There is sometimes a moment in this interviewing lark when the brain goes "kerrrching!", like a cash register opening. It can happen when you are struggling to find a rapport with your subject and then something they say, or something you say, warms the mood. Or it can happen when you are fretting that they have issued a string of banalities, offering little that will interest the reader, but then drop a pearl.

Monday's kerrrching! moment didn't quite fit either of those models, although I had been finding Phillips, contrary to everything I had been told about her, just a little imperious. For example, I had sought her opinion on the apparent paradox of such an intensely individual sport as eventing, its crux the relationship between horse and rider, unfolding in a team context. I got a slightly haughty look.

"Every team relies on individual performances, doesn't it?" she said.

"Yes," I said, "but if you talk about football or rugby..."

"I'm not talking about football or rugby," she interjected, a trifle sharply, perhaps suspecting me of an oblique reference to her boyfriend, the England centre Mike Tindall.

"No, but I am," I said, as sweetly as I could. "In those sports the team members interlink. The performance of one player can directly affect the performance of another. I just wondered how the team ethic works in eventing?"

Perhaps it was a naïve line of questioning, from someone who does not count eventing as one of his sporting passions, but still, her response was enlightening and the slight froideur diminished, to be further diluted a few moments later by the wonderful "dodgy family" line.

I had what I thought was a good interview, yet less than 24 hours later Phillips had withdrawn from the Olympics after a vet discovered a small but significant injury to her horse, Toytown. "We have double the risk of injury," she had said to me the previous day, comparing her prospects with those of other Olympic athletes. "In fact, more than double. Horses have four legs and the fitter they get the more likely they are to sustain some little niggle."

I don't know whether these were unwittingly prescient words, or whether even then she thought that something might be wrong with Toytown. I don't suppose she would have subjected herself to a press day, which she plainly and not unreasonably enjoys about as much as surgery without anaesthetic, had there been a genuine likelihood of her having to withdraw. Whatever, the abrupt announcement that she was pulling out of the Olympics highlighted yet again the vagaries of sport at the highest level, with two more of our leading medal hopes, the heptathlete Jessica Ennis and the marathon runner Paula Radcliffe, already seemingly consigned to the sidelines.

But is the word "vagaries" enough? Sometimes it seems more like the fiendish work of a malevolent sporting god, with a particular grudge against the flag of St George. After all, it's never our bit-part players who are ruled out by injury; it's Radcliffe and Phillips, David Beckham and Wayne Rooney, Freddie Flintoff, Andy Murray, Jonny Wilkinson and Danny Cipriani.

On the other hand, maybe there is also a benevolent sporting god at work, plotting weird and rather wonderful denouements.
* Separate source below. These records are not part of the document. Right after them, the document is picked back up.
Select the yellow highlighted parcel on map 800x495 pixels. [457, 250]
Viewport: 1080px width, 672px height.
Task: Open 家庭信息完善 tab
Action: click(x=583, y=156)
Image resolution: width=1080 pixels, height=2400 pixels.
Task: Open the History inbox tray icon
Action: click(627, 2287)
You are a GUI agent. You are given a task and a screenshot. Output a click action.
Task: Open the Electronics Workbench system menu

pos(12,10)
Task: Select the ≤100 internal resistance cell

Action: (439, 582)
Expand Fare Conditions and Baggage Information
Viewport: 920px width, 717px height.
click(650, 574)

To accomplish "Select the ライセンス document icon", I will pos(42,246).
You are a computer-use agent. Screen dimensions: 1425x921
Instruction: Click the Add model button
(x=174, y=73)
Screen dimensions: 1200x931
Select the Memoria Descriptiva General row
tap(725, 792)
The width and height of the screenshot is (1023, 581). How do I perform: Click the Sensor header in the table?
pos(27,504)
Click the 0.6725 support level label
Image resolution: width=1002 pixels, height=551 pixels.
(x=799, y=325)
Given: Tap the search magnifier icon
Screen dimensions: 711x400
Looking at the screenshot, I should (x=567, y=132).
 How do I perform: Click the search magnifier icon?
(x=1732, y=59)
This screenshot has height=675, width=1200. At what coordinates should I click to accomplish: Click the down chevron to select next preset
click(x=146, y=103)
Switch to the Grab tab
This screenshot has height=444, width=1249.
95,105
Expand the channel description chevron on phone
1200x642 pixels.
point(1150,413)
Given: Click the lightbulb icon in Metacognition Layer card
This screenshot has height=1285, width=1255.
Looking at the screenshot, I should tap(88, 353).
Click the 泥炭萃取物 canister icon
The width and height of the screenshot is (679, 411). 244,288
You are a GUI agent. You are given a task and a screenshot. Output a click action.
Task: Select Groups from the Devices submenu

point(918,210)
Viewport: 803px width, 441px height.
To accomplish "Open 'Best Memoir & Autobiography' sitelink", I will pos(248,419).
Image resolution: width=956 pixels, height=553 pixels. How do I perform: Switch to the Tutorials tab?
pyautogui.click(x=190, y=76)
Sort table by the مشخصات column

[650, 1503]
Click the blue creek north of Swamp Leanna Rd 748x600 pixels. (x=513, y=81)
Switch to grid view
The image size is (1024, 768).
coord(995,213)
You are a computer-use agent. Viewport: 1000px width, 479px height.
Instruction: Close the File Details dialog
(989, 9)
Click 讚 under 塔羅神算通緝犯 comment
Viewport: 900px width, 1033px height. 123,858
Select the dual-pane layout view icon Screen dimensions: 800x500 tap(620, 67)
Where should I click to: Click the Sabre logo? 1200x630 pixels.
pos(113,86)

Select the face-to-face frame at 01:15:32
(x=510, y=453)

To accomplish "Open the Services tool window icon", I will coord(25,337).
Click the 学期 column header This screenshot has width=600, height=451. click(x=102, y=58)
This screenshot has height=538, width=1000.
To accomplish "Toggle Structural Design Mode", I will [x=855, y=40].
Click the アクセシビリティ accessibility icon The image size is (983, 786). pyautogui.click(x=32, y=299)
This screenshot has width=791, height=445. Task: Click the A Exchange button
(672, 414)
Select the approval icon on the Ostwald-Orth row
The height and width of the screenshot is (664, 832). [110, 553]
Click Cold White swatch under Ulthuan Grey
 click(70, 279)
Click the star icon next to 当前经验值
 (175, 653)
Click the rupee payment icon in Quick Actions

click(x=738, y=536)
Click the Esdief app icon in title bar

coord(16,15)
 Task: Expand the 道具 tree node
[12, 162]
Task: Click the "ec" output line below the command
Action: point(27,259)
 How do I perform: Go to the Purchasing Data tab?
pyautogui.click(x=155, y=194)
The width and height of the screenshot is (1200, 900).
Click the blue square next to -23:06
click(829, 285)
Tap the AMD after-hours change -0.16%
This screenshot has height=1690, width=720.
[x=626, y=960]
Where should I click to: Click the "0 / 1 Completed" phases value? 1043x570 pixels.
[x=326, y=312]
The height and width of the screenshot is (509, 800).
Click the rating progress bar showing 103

It is quite possible that Phillips will now be replaced by Daisy Dick, who performed well at Badminton this year. And she is the daughter of Dave Dick, the jockey who rode ESB to victory in the 1956 Grand National, after Devon Loch, with Dick Francis on board, had so suddenly and astoundingly collapsed with the great race all but won. The point, of course, being that Devon Loch was owned by the late Queen Mother. Could it be that horsey misfortune will yet again hand an opportunity royal to a Dick?